Trump’s coronation before an adoring audience on Thursday stood in contrast to the turmoil roiling the campaign of President Joe Biden, his opponent in the November 5 election, who was “soul searching” about whether to abandon his re-election bid under pressure from fellow Democrats, a source said.
Speaking to his party’s national convention in Milwaukee, Trump delivered a dramatic account of the attempt on his life at a Pennsylvania rally five days ago, describing how he put a hand to his ear after hearing a bullet whiz by and saw blood.
When he told the crowd that he was “not supposed to be here”, the delegates chanted back, “Yes you are!”
With photos of a bloodied Trump projected behind him, he praised the Secret Service agents who rushed to his side.
Minutes earlier Trump took the stage to chants of “USA” from a crowd which has spent the week talking of him in near-divine terms.
“There was excitement, hope. He seemed tonight to be pretty energised,” 64-year-old Terry Arnold from the Seattle area, told AFP at her first convention. “Earlier in the week he looked, understandably, a little weary to me.
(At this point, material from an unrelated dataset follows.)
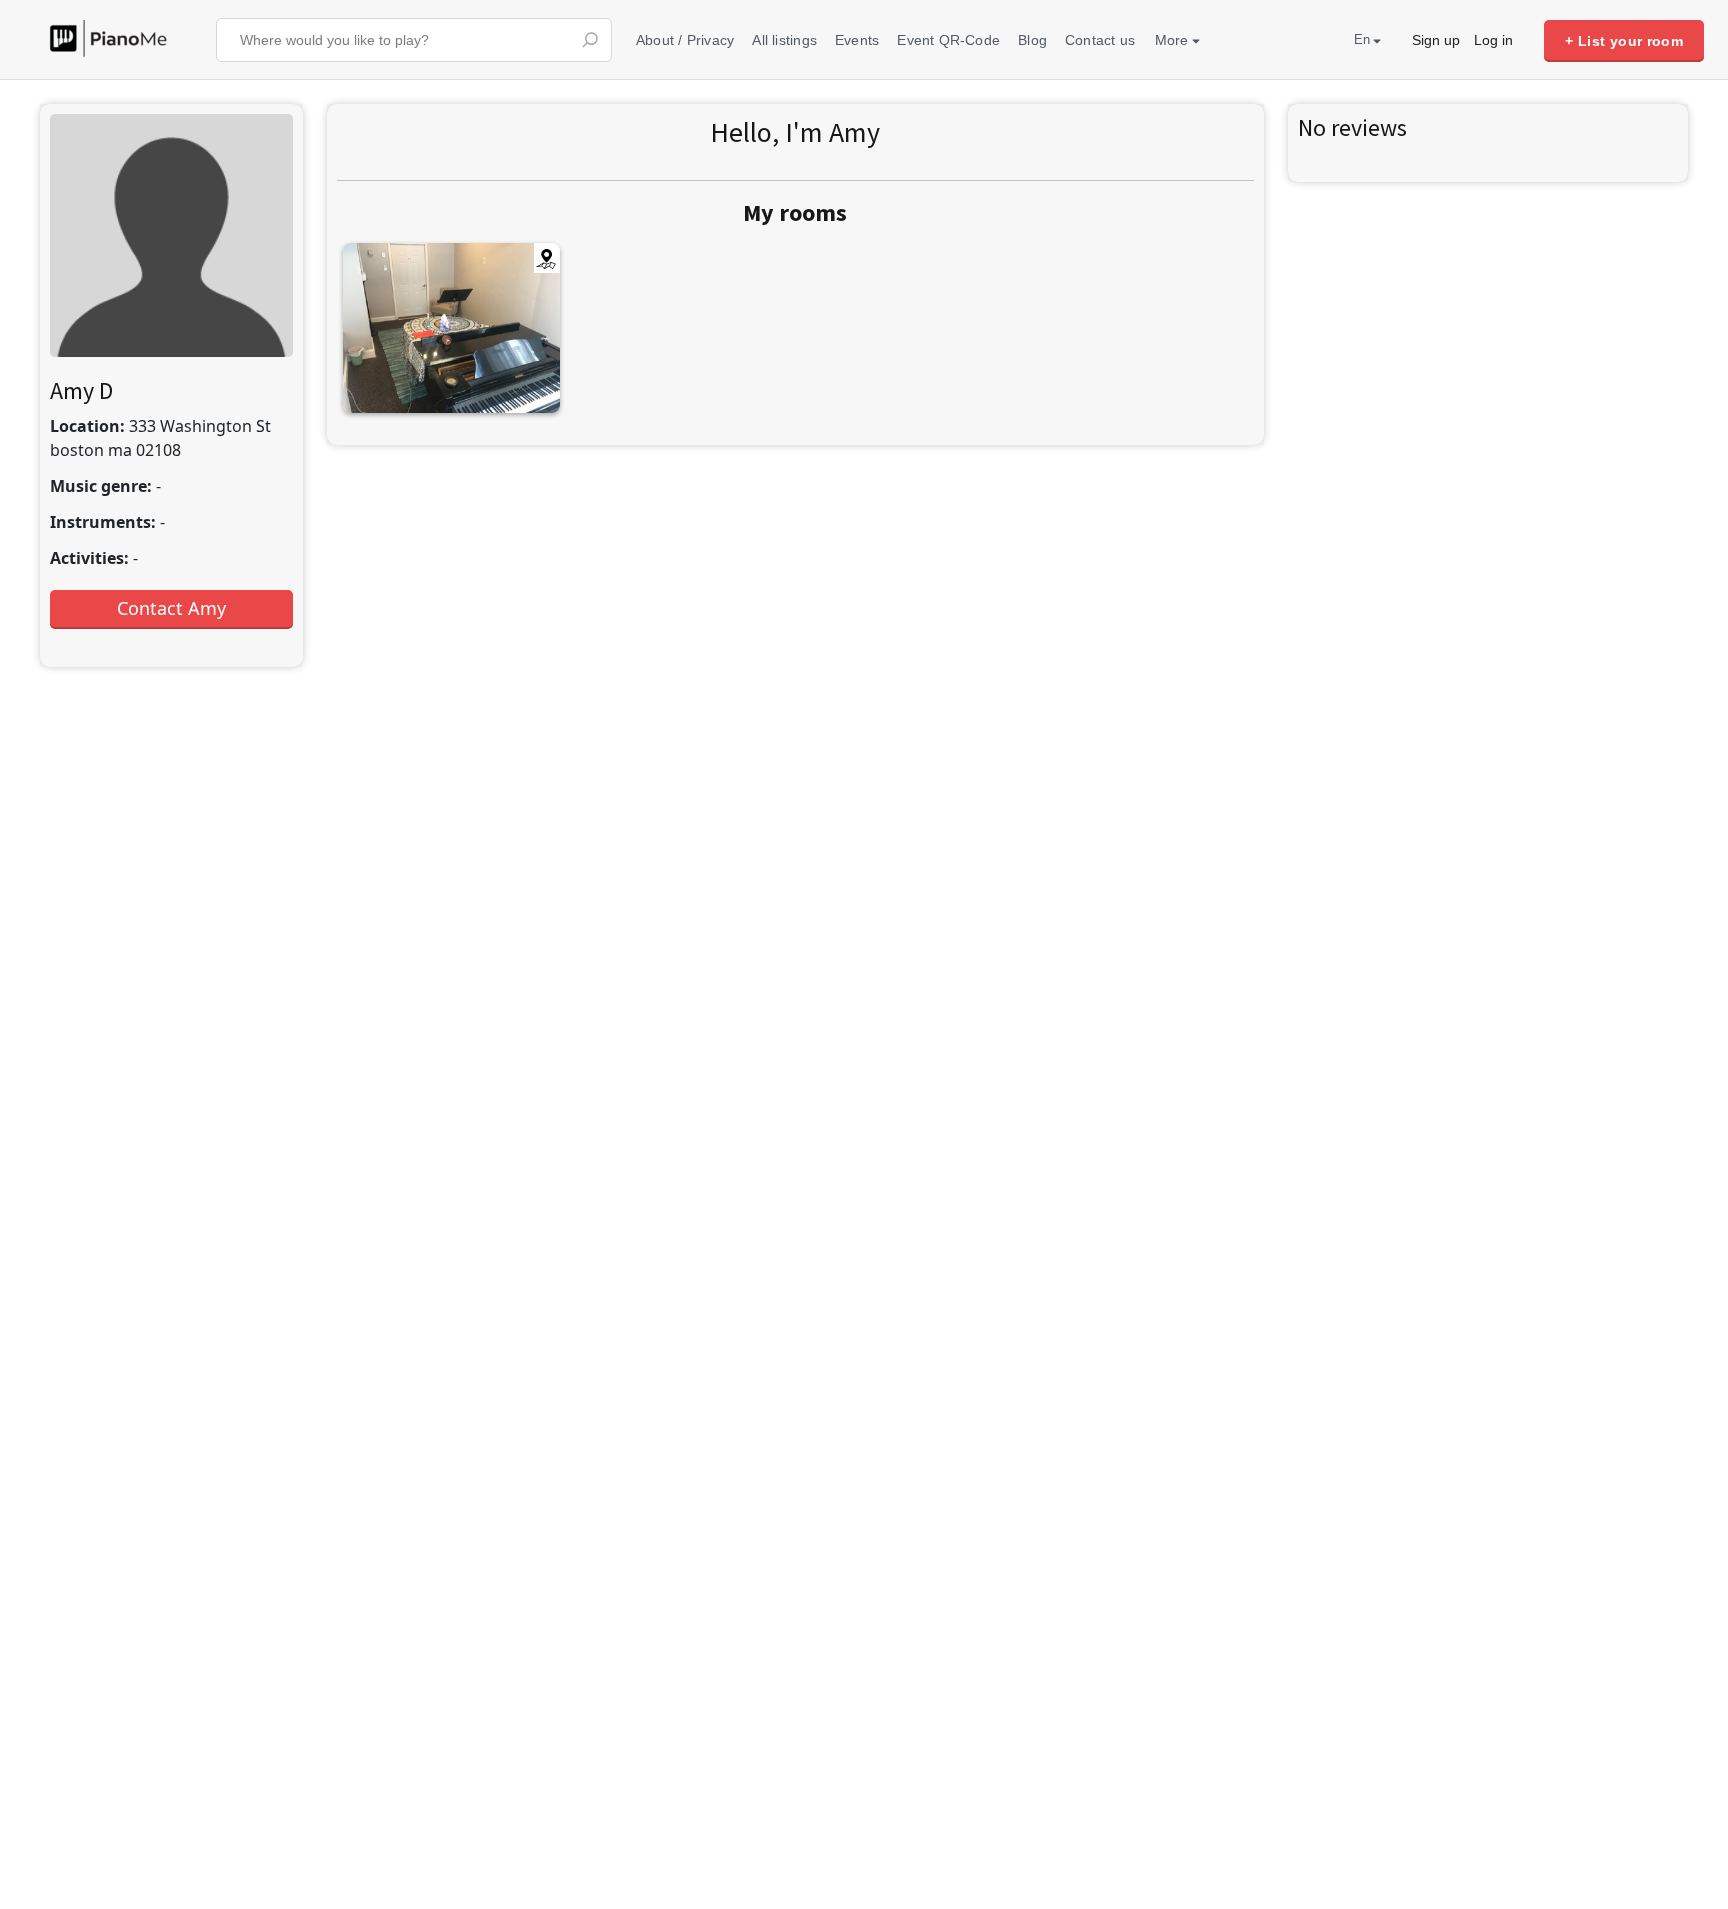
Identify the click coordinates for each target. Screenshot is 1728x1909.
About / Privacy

He’s been through a lot.”
Trump struck an unusually conciliatory tone during the speech’s opening moments.
“I am running to be president for all of America, not half of America,” he said, a marked shift in tenor for the typically bellicose former president.
However, he quickly abandoned the message of unity he had promised in the wake of the shooting, pivoting to well-worn attacks on the Biden administration.
He claimed without evidence that his criminal indictments were part of a Democratic conspiracy, predicted that Biden would usher in “World War III” and described what he called an “invasion” of migrants over the southern border.
The meandering address capped a four-day event during which he was greeted with adulation by a party now almost entirely in his thrall.
Trump devoted much of his record-breaking 92-minute speech to attacking migrants, a theme that has always animated his campaigns.
“They’re coming from prisons, they’re coming from jails, they’re coming from mental institutions,” he said, before citing by name several Americans murdered by suspects in the country illegally.
There is no evidence foreign governments are intentionally sending such people to the US.
Academic studies show that immigrants do not commit crime at a higher rate than native-born Americans.
The speech broke Trump’s own 2016 record for the longest delivered by a nominee, according to the American Presidency Project at the University of California in Santa Barbara. He also had the third longest, in 2020.
Biden campaign chair Jen O’Malley Dillon said in a statement that Trump “sought to find problems with America, not solutions”.
With his grip on the Republican Party never tighter, Trump is in a much stronger position than in his 2017-2021 term to follow through on his agenda if he wins the election.